Entries provided:
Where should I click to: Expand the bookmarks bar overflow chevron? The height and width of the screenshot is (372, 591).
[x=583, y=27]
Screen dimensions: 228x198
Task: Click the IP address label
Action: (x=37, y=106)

Problem details: Quote every one of the items above word for word, with nothing left out or changed.

Response:
Where should I click to: Expand the bookmarks bar overflow chevron? The height and width of the screenshot is (372, 591).
[x=583, y=27]
Screen dimensions: 228x198
Task: Click the IP address label
Action: (x=37, y=106)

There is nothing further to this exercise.